◆ Task instructions:
Can you put the rows below into a numbered list, leaving out any blank lines?

Dataset entries:
________________________

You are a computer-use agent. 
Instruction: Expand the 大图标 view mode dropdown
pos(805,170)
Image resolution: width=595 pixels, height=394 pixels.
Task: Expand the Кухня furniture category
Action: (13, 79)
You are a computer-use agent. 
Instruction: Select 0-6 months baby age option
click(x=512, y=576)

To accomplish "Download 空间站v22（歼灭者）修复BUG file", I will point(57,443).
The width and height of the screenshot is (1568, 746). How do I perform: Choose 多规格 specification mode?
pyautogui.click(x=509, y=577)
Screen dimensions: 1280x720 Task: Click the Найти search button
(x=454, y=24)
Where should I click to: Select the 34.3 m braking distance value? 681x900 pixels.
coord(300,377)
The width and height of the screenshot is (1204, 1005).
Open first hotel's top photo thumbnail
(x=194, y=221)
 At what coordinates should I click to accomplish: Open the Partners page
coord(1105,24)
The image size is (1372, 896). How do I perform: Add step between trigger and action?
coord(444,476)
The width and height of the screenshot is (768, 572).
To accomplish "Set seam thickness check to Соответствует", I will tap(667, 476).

________________________

◆ Exercise response:
1. You are a computer-use agent. 
2. Instruction: Expand the 大图标 view mode dropdown
3. pos(805,170)
4. Image resolution: width=595 pixels, height=394 pixels.
5. Task: Expand the Кухня furniture category
6. Action: (13, 79)
7. You are a computer-use agent. 
8. Instruction: Select 0-6 months baby age option
9. click(x=512, y=576)
10. To accomplish "Download 空间站v22（歼灭者）修复BUG file", I will point(57,443).
11. The width and height of the screenshot is (1568, 746). How do I perform: Choose 多规格 specification mode?
12. pyautogui.click(x=509, y=577)
13. Screen dimensions: 1280x720 Task: Click the Найти search button
14. (x=454, y=24)
15. Where should I click to: Select the 34.3 m braking distance value? 681x900 pixels.
16. coord(300,377)
17. The width and height of the screenshot is (1204, 1005).
18. Open first hotel's top photo thumbnail
19. (x=194, y=221)
20.  At what coordinates should I click to accomplish: Open the Partners page
21. coord(1105,24)
22. The image size is (1372, 896). How do I perform: Add step between trigger and action?
23. coord(444,476)
24. The width and height of the screenshot is (768, 572).
25. To accomplish "Set seam thickness check to Соответствует", I will tap(667, 476).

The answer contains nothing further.